Saved data entries
[Start of Attachment]

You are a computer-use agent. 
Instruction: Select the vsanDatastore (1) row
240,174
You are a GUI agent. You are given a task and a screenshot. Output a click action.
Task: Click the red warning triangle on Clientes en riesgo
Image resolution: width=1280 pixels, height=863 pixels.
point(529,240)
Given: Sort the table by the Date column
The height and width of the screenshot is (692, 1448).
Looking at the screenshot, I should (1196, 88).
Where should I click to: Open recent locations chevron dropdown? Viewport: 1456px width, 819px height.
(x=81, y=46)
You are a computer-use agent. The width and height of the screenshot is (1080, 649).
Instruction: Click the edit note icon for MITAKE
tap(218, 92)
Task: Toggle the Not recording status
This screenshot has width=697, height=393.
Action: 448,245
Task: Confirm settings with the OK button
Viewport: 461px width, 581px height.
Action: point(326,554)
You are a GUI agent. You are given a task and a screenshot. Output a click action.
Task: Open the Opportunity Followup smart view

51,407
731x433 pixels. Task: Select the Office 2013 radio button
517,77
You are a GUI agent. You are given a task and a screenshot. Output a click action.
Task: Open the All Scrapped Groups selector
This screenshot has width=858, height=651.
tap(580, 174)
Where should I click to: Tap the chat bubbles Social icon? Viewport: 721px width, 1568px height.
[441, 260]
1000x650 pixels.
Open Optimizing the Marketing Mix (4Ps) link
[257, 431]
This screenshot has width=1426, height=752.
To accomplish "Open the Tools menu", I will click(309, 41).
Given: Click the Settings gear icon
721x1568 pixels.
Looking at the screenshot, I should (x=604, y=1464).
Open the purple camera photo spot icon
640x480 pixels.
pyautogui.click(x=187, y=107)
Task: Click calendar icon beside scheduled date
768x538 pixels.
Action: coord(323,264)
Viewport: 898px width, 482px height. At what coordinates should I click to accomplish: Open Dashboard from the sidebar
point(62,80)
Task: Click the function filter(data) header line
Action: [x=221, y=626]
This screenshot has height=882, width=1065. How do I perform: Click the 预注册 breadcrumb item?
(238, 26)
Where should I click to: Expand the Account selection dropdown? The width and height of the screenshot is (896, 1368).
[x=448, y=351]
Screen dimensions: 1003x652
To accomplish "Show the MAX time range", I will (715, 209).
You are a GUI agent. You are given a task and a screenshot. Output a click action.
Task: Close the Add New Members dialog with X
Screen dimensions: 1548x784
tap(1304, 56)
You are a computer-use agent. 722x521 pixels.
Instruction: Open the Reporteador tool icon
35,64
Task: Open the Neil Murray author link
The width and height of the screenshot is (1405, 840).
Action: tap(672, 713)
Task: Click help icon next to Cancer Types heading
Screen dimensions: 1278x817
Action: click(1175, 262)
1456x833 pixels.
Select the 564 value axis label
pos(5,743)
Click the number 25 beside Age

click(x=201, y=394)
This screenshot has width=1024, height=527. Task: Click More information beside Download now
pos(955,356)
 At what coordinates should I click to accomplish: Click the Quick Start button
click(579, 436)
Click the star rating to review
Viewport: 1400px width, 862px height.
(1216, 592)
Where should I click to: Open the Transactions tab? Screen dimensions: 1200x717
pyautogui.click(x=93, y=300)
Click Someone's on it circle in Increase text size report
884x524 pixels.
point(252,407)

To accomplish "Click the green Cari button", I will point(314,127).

[End of Attachment]

● EXERCISE
The answer must be a word-for-word restatement of the records.

● SOLUTION FOR THIS EXERCISE
You are a computer-use agent. 
Instruction: Select the vsanDatastore (1) row
240,174
You are a GUI agent. You are given a task and a screenshot. Output a click action.
Task: Click the red warning triangle on Clientes en riesgo
Image resolution: width=1280 pixels, height=863 pixels.
point(529,240)
Given: Sort the table by the Date column
The height and width of the screenshot is (692, 1448).
Looking at the screenshot, I should (1196, 88).
Where should I click to: Open recent locations chevron dropdown? Viewport: 1456px width, 819px height.
(x=81, y=46)
You are a computer-use agent. The width and height of the screenshot is (1080, 649).
Instruction: Click the edit note icon for MITAKE
tap(218, 92)
Task: Toggle the Not recording status
This screenshot has width=697, height=393.
Action: 448,245
Task: Confirm settings with the OK button
Viewport: 461px width, 581px height.
Action: point(326,554)
You are a GUI agent. You are given a task and a screenshot. Output a click action.
Task: Open the Opportunity Followup smart view

51,407
731x433 pixels. Task: Select the Office 2013 radio button
517,77
You are a GUI agent. You are given a task and a screenshot. Output a click action.
Task: Open the All Scrapped Groups selector
This screenshot has width=858, height=651.
tap(580, 174)
Where should I click to: Tap the chat bubbles Social icon? Viewport: 721px width, 1568px height.
[441, 260]
1000x650 pixels.
Open Optimizing the Marketing Mix (4Ps) link
[257, 431]
This screenshot has width=1426, height=752.
To accomplish "Open the Tools menu", I will click(309, 41).
Given: Click the Settings gear icon
721x1568 pixels.
Looking at the screenshot, I should (x=604, y=1464).
Open the purple camera photo spot icon
640x480 pixels.
pyautogui.click(x=187, y=107)
Task: Click calendar icon beside scheduled date
768x538 pixels.
Action: coord(323,264)
Viewport: 898px width, 482px height. At what coordinates should I click to accomplish: Open Dashboard from the sidebar
point(62,80)
Task: Click the function filter(data) header line
Action: [x=221, y=626]
This screenshot has height=882, width=1065. How do I perform: Click the 预注册 breadcrumb item?
(238, 26)
Where should I click to: Expand the Account selection dropdown? The width and height of the screenshot is (896, 1368).
[x=448, y=351]
Screen dimensions: 1003x652
To accomplish "Show the MAX time range", I will (715, 209).
You are a GUI agent. You are given a task and a screenshot. Output a click action.
Task: Close the Add New Members dialog with X
Screen dimensions: 1548x784
tap(1304, 56)
You are a computer-use agent. 722x521 pixels.
Instruction: Open the Reporteador tool icon
35,64
Task: Open the Neil Murray author link
The width and height of the screenshot is (1405, 840).
Action: tap(672, 713)
Task: Click help icon next to Cancer Types heading
Screen dimensions: 1278x817
Action: click(1175, 262)
1456x833 pixels.
Select the 564 value axis label
pos(5,743)
Click the number 25 beside Age

click(x=201, y=394)
This screenshot has width=1024, height=527. Task: Click More information beside Download now
pos(955,356)
 At what coordinates should I click to accomplish: Click the Quick Start button
click(579, 436)
Click the star rating to review
Viewport: 1400px width, 862px height.
(1216, 592)
Where should I click to: Open the Transactions tab? Screen dimensions: 1200x717
pyautogui.click(x=93, y=300)
Click Someone's on it circle in Increase text size report
884x524 pixels.
point(252,407)

To accomplish "Click the green Cari button", I will point(314,127).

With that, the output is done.